__WORK REQUIRED__: Each line from the one holding "Viewport: 1398px width, 868px" through the final line of the data below is to be given again exactly, and no other line is to appear.

--------------------------------------------------

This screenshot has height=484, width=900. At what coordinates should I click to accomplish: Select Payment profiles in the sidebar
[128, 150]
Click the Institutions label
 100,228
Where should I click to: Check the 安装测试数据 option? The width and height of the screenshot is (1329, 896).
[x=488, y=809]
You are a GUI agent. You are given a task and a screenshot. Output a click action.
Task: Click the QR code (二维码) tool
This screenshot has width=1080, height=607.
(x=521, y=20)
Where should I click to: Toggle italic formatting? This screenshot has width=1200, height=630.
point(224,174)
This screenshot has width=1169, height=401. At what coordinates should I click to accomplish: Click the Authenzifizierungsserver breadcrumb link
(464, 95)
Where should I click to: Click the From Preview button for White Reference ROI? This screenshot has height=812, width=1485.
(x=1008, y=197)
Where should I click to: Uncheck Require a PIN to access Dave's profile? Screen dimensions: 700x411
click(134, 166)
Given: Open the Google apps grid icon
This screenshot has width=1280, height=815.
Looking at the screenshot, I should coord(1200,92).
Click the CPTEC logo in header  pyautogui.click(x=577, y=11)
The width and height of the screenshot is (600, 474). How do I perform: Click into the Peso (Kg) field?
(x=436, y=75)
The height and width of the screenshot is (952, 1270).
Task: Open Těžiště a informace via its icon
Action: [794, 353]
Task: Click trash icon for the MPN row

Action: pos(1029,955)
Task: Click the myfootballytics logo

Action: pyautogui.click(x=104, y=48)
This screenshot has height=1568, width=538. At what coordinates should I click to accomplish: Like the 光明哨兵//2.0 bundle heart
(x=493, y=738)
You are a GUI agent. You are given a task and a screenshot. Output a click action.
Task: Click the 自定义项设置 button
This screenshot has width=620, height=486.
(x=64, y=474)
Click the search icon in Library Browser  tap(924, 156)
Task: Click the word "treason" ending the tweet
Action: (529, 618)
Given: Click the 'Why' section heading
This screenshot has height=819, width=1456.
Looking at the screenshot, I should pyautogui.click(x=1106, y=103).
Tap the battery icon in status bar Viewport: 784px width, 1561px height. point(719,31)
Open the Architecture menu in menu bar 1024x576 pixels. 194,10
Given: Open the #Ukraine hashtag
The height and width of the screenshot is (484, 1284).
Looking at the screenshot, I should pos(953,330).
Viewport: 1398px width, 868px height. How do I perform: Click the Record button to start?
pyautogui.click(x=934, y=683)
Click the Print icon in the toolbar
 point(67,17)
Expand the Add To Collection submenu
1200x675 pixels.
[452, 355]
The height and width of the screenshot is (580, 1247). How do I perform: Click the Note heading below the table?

--------------------------------------------------

__SOLUTION TO THIS TASK__:
Viewport: 1398px width, 868px height. How do I perform: Click the Record button to start?
pyautogui.click(x=934, y=683)
Click the Print icon in the toolbar
 point(67,17)
Expand the Add To Collection submenu
1200x675 pixels.
[452, 355]
The height and width of the screenshot is (580, 1247). How do I perform: Click the Note heading below the table?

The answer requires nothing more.